When she heard about Shanti, she tied the little boy to her back and walked three days to the nearest bus stop. After one whole day in the bus they arrived in Kathmandu. Although she shed many tears when she had to bid farewell, she was not to be disappointed - as if by miracle, the little boy first learnt to sit, then to stand and finally to walk. Now, although he is not absolutely steady on his feet, he can even climb stairs by himself. He attends class three and has learnt to write with his foot.

The oldest part of Shanti is Buddhanilkantha, which lies on the northern slope oft he Kathmandu valley.

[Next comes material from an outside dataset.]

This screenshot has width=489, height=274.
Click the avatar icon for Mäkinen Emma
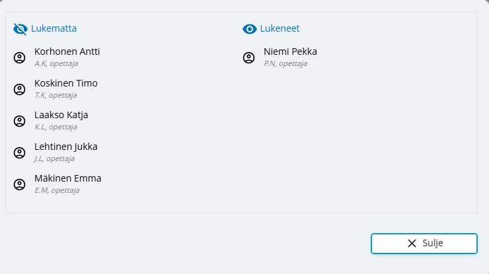tap(20, 184)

When the village was founded they planted fruit trees and today there is a an orchard next to the village. At the entrance to the village there is a health centre that offers free medical care for the people of the village and the surrounding area. The Waldorf school is in the village and is an alternative to the very strict Nepalese schooling system.

Sundarijal is the second “outpost” of Shanti, where there is a bio-dynamic farm. The vegetable harvest is enough to supply the soup kitchen (where 1200 meals are prepared every day), the clinic and the co-workers with vegetables.

Shanti began in the temple of Kathmandu on the holy river Bagmati. During the next 11 years a clinic, a kindergarten and a workshop were founded. When the temple was declared a world heritage site, they had to move. A hotel was rented. Then something extraordinary happened. Hape Kerkeling participated in “Who wants to be a millionaire?” and donated his prize money, making it possible for Shanti to buy a property and to build. The clinic and the workshops moved there and the positive development in Shanti can continue.